Berikut keutamaan lain di bulan Muharram yang membuat kita semakin semangat dalam beramal shaleh:
Hari Asyura dan peristiwa-peristiwa besar didalamnya
Di antara hari-hari terpenting di bulan Muharram adalah hari H ‘Asyurayaitu tanggal 10 Muharam. Hari ini memiliki nilai sejarah yang sangat agung, karena Allah ‘Azza wa Jalla memberikan kemenangan kepada Musa ‘alaihis salam dan orang-orang beriman dari kezaliman Firaun.
Atas perintah Tuhan ‘Azza wa JallaMusa memukulkan tongkatnya ke laut. Laut pun terbelah menjadi jalan-jalan kering. Nabi Musa ‘alaihis salam dan para pengikutnya selamat, sedangkan Firaun dan pasukannya tenggelam.
Allah Subhanahu Ta’ala dikatakan,
Maka Kami tenggelamkan mereka semua
“Kemudian Kami tenggelamkan mereka semua.” (QS. Asy-Shu’ara : 66)
Peristiwa inilah yang terjadi pada tanggal sepuluh Muharam dan menjadi sebab disyariatkannya puasa ‘Asyura.
Peristiwa besar ini menunjukkan bahwa pertolongan Allah Subhanahu Ta’ala selalu bersama orang beriman dan bertakwa. Sebagai Tuhan ‘Azza wa Jalla selamatkan Nabi Musa ‘alaihis salam dari musuh-musuhnya, demikian pula Allah akan memberikan pertolongan kepada hamba-hamba-Nya yang berpegang teguh pada kebenaran.
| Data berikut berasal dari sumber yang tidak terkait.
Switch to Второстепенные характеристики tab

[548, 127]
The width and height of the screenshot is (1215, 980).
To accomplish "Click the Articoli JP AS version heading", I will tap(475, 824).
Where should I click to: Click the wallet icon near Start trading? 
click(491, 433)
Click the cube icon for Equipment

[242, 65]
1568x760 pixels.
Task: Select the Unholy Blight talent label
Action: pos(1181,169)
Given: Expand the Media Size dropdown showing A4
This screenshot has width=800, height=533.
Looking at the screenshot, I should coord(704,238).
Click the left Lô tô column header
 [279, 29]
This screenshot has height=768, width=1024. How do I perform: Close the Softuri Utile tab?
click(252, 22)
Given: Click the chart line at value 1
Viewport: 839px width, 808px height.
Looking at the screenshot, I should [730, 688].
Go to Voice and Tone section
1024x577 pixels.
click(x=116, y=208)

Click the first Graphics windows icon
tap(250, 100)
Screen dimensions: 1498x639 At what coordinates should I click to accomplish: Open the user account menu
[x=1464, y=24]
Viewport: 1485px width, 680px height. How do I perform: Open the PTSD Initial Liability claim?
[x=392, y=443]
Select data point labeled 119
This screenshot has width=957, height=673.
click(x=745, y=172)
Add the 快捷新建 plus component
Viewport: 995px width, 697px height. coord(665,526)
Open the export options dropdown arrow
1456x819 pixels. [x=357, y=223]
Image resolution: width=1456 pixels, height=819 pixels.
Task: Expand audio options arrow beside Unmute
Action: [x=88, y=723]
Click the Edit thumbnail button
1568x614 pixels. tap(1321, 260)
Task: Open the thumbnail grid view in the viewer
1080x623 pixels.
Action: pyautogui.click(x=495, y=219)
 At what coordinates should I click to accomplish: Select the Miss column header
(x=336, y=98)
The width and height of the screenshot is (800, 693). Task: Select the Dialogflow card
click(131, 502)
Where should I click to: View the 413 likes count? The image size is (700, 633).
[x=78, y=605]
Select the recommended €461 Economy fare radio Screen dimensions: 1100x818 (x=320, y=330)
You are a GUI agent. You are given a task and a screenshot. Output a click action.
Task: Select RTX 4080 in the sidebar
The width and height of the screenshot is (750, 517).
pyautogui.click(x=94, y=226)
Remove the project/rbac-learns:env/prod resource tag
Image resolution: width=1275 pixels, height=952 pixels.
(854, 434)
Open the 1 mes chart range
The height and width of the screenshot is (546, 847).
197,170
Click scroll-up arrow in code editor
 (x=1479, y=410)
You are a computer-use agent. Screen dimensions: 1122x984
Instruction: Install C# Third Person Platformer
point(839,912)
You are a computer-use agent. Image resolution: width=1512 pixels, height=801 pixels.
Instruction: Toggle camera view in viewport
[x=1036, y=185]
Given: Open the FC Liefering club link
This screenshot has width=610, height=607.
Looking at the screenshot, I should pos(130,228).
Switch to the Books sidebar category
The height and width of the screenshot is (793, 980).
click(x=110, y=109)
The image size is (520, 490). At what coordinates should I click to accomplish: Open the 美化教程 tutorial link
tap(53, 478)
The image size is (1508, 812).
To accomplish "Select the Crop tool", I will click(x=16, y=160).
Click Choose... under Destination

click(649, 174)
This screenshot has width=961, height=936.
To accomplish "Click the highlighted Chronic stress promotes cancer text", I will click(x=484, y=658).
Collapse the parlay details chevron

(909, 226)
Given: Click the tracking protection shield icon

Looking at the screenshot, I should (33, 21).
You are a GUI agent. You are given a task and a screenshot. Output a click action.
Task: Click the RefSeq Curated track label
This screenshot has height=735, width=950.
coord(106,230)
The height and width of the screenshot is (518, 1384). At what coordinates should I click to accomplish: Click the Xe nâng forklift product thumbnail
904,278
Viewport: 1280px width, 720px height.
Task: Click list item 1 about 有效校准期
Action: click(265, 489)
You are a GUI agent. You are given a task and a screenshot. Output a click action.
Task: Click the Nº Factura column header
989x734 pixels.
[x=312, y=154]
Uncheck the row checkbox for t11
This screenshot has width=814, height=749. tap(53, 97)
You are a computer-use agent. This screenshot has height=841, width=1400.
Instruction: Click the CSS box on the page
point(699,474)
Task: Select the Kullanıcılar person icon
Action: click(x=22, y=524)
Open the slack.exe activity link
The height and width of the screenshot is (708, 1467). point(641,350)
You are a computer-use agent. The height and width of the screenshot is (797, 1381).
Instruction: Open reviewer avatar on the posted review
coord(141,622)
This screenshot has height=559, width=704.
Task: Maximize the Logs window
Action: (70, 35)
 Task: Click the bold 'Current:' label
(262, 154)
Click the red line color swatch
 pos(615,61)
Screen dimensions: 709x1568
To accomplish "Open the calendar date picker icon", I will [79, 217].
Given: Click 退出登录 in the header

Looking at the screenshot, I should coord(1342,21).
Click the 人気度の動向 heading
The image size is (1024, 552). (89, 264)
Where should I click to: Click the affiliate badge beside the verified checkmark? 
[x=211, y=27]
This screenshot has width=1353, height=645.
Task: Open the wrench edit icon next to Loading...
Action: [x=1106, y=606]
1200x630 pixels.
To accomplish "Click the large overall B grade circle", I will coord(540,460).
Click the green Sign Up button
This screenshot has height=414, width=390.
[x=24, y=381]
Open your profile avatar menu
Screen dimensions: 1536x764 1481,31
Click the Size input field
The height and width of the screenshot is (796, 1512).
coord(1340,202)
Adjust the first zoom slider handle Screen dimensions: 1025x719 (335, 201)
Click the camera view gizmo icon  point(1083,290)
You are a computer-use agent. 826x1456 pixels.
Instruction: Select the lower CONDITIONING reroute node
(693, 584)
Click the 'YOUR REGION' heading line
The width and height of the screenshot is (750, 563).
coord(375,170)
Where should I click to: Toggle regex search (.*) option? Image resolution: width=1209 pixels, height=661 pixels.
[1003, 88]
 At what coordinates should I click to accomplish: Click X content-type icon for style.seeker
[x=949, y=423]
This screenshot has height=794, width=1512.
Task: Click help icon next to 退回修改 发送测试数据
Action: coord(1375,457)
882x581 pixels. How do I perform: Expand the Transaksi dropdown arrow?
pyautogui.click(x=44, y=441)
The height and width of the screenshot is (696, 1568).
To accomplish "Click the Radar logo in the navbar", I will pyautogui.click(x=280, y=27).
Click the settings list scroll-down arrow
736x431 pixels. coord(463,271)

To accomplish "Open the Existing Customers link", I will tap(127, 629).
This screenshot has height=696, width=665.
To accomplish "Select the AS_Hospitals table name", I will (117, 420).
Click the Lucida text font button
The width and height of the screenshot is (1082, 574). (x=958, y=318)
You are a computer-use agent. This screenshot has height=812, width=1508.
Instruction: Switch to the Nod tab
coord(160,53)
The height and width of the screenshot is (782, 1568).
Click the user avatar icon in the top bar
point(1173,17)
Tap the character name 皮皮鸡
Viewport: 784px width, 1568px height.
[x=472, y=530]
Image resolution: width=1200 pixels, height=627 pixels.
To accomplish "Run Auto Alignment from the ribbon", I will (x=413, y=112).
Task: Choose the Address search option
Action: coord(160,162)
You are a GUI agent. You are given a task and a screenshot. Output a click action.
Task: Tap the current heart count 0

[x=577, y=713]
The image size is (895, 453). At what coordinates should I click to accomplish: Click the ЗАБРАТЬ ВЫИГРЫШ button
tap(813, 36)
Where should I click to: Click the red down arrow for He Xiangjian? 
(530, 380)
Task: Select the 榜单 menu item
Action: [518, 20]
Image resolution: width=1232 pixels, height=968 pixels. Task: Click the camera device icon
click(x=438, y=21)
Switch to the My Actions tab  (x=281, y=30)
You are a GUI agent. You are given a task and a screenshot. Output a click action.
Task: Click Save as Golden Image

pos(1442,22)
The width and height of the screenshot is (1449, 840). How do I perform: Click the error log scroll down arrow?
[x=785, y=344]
puasa’Asyura menghapuskan dosa-dosa setahun yang lalu
Setelah mengetahui puncak dari keutamaan bulan ini terletak pada hari kesepuluhnya (hari ‘Asyura) dimana terjadi peristiwa besar antara kebenaran dan kezaliman, maka Rasulullah SAW shallallahu ‘alaihi wa sallam juga sangat menganjurkan umatnya untuk berpuasa pada hari itu atau yang disebut dengan puasa.Asyura. Hal ini sebagaimana hadis dari Abu Qatadah Al-Anshari semoga Allah memberkati dia dan memberinya kedamaian,
Beliau ditanya tentang puasa pada hari Arafat, dan beliau menjawab: Puasa tersebut menghapuskan puasa tahun yang lalu dan tahun yang akan datang. Dia berkata: Dia ditanya tentang puasa pada hari Asyura, dan dia menjawab: Itu menghapuskan puasa setahun yang lalu.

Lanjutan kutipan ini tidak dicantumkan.